*PROBLEM STATEMENT*: Nothing in the data may be altered; restate all of it exactly.

*TASK INPUT*:
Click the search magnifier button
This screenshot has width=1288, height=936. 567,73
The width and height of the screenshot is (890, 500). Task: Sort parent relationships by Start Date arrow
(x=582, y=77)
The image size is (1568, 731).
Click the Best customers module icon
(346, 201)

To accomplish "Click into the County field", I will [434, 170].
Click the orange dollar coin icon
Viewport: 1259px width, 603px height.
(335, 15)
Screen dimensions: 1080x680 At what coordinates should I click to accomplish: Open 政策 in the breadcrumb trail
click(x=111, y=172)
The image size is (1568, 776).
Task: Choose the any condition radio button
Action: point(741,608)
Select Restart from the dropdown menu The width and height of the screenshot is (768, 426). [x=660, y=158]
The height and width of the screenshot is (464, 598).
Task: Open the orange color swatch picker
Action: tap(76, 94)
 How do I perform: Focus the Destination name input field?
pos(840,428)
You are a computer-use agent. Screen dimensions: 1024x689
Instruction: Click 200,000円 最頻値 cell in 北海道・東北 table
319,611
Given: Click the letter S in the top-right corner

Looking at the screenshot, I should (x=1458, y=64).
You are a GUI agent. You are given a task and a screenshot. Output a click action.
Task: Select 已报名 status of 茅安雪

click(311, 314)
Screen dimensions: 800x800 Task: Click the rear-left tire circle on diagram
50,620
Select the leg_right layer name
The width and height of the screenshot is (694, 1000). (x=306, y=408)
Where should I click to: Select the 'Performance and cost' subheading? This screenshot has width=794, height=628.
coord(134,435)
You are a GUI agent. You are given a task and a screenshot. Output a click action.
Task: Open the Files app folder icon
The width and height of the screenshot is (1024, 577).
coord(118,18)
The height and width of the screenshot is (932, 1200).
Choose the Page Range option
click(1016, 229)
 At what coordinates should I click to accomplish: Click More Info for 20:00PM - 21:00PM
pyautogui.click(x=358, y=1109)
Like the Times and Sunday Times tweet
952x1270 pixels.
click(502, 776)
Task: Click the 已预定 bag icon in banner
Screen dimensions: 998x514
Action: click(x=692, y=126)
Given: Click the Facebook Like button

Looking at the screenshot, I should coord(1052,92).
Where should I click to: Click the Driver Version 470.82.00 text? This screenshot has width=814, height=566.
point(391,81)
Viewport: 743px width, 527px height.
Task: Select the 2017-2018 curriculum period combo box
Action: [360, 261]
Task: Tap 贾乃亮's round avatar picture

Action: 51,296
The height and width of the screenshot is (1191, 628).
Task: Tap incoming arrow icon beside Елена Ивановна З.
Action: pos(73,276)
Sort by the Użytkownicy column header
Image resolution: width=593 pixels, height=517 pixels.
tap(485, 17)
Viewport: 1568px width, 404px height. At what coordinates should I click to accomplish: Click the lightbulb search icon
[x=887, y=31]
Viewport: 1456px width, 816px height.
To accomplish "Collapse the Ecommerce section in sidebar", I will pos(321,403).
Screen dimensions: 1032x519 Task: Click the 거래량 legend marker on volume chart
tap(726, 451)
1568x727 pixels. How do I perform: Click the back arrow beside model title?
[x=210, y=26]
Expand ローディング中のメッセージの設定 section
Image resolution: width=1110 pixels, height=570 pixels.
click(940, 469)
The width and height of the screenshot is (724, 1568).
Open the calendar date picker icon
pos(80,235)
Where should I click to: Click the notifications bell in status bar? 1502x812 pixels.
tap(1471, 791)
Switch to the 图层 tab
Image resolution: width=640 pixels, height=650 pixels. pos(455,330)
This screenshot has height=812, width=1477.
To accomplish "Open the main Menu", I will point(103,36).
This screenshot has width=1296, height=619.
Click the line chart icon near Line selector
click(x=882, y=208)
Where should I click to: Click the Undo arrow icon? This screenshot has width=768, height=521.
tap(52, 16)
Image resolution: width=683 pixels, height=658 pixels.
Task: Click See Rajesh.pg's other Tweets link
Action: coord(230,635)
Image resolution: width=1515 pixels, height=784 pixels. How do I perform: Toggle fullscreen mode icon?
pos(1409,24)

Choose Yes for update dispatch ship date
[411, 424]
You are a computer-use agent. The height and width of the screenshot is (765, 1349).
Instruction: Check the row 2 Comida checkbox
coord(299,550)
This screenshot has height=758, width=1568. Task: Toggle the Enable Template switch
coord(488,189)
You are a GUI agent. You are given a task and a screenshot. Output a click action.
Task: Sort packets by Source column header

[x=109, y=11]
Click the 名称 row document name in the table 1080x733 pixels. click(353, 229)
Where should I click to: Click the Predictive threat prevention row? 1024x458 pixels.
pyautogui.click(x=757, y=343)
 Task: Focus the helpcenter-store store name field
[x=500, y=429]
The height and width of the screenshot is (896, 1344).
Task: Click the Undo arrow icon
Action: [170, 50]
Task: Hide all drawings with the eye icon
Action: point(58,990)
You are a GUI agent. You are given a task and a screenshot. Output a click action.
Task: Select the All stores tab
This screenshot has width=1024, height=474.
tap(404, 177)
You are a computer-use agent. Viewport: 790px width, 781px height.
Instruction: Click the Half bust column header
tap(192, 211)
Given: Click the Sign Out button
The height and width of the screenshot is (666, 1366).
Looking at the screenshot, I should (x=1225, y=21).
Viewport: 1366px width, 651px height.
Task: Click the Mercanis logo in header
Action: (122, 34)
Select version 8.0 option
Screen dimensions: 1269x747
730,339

*SOLUTION TO THE PROBLEM*:
Click the search magnifier button
This screenshot has width=1288, height=936. 567,73
The width and height of the screenshot is (890, 500). Task: Sort parent relationships by Start Date arrow
(x=582, y=77)
The image size is (1568, 731).
Click the Best customers module icon
(346, 201)

To accomplish "Click into the County field", I will [434, 170].
Click the orange dollar coin icon
Viewport: 1259px width, 603px height.
(335, 15)
Screen dimensions: 1080x680 At what coordinates should I click to accomplish: Open 政策 in the breadcrumb trail
click(x=111, y=172)
The image size is (1568, 776).
Task: Choose the any condition radio button
Action: point(741,608)
Select Restart from the dropdown menu The width and height of the screenshot is (768, 426). [x=660, y=158]
The height and width of the screenshot is (464, 598).
Task: Open the orange color swatch picker
Action: tap(76, 94)
 How do I perform: Focus the Destination name input field?
pos(840,428)
You are a computer-use agent. Screen dimensions: 1024x689
Instruction: Click 200,000円 最頻値 cell in 北海道・東北 table
319,611
Given: Click the letter S in the top-right corner

Looking at the screenshot, I should (x=1458, y=64).
You are a GUI agent. You are given a task and a screenshot. Output a click action.
Task: Select 已报名 status of 茅安雪

click(311, 314)
Screen dimensions: 800x800 Task: Click the rear-left tire circle on diagram
50,620
Select the leg_right layer name
The width and height of the screenshot is (694, 1000). (x=306, y=408)
Where should I click to: Select the 'Performance and cost' subheading? This screenshot has width=794, height=628.
coord(134,435)
You are a GUI agent. You are given a task and a screenshot. Output a click action.
Task: Open the Files app folder icon
The width and height of the screenshot is (1024, 577).
coord(118,18)
The height and width of the screenshot is (932, 1200).
Choose the Page Range option
click(1016, 229)
 At what coordinates should I click to accomplish: Click More Info for 20:00PM - 21:00PM
pyautogui.click(x=358, y=1109)
Like the Times and Sunday Times tweet
952x1270 pixels.
click(502, 776)
Task: Click the 已预定 bag icon in banner
Screen dimensions: 998x514
Action: click(x=692, y=126)
Given: Click the Facebook Like button

Looking at the screenshot, I should coord(1052,92).
Where should I click to: Click the Driver Version 470.82.00 text? This screenshot has width=814, height=566.
point(391,81)
Viewport: 743px width, 527px height.
Task: Select the 2017-2018 curriculum period combo box
Action: [360, 261]
Task: Tap 贾乃亮's round avatar picture

Action: 51,296
The height and width of the screenshot is (1191, 628).
Task: Tap incoming arrow icon beside Елена Ивановна З.
Action: pos(73,276)
Sort by the Użytkownicy column header
Image resolution: width=593 pixels, height=517 pixels.
tap(485, 17)
Viewport: 1568px width, 404px height. At what coordinates should I click to accomplish: Click the lightbulb search icon
[x=887, y=31]
Viewport: 1456px width, 816px height.
To accomplish "Collapse the Ecommerce section in sidebar", I will pos(321,403).
Screen dimensions: 1032x519 Task: Click the 거래량 legend marker on volume chart
tap(726, 451)
1568x727 pixels. How do I perform: Click the back arrow beside model title?
[x=210, y=26]
Expand ローディング中のメッセージの設定 section
Image resolution: width=1110 pixels, height=570 pixels.
click(940, 469)
The width and height of the screenshot is (724, 1568).
Open the calendar date picker icon
pos(80,235)
Where should I click to: Click the notifications bell in status bar? 1502x812 pixels.
tap(1471, 791)
Switch to the 图层 tab
Image resolution: width=640 pixels, height=650 pixels. pos(455,330)
This screenshot has height=812, width=1477.
To accomplish "Open the main Menu", I will point(103,36).
This screenshot has width=1296, height=619.
Click the line chart icon near Line selector
click(x=882, y=208)
Where should I click to: Click the Undo arrow icon? This screenshot has width=768, height=521.
tap(52, 16)
Image resolution: width=683 pixels, height=658 pixels.
Task: Click See Rajesh.pg's other Tweets link
Action: coord(230,635)
Image resolution: width=1515 pixels, height=784 pixels. How do I perform: Toggle fullscreen mode icon?
pos(1409,24)

Choose Yes for update dispatch ship date
[411, 424]
You are a computer-use agent. The height and width of the screenshot is (765, 1349).
Instruction: Check the row 2 Comida checkbox
coord(299,550)
This screenshot has height=758, width=1568. Task: Toggle the Enable Template switch
coord(488,189)
You are a GUI agent. You are given a task and a screenshot. Output a click action.
Task: Sort packets by Source column header

[x=109, y=11]
Click the 名称 row document name in the table 1080x733 pixels. click(353, 229)
Where should I click to: Click the Predictive threat prevention row? 1024x458 pixels.
pyautogui.click(x=757, y=343)
 Task: Focus the helpcenter-store store name field
[x=500, y=429]
The height and width of the screenshot is (896, 1344).
Task: Click the Undo arrow icon
Action: [170, 50]
Task: Hide all drawings with the eye icon
Action: point(58,990)
You are a GUI agent. You are given a task and a screenshot. Output a click action.
Task: Select the All stores tab
This screenshot has width=1024, height=474.
tap(404, 177)
You are a computer-use agent. Viewport: 790px width, 781px height.
Instruction: Click the Half bust column header
tap(192, 211)
Given: Click the Sign Out button
The height and width of the screenshot is (666, 1366).
Looking at the screenshot, I should (x=1225, y=21).
Viewport: 1366px width, 651px height.
Task: Click the Mercanis logo in header
Action: (122, 34)
Select version 8.0 option
Screen dimensions: 1269x747
730,339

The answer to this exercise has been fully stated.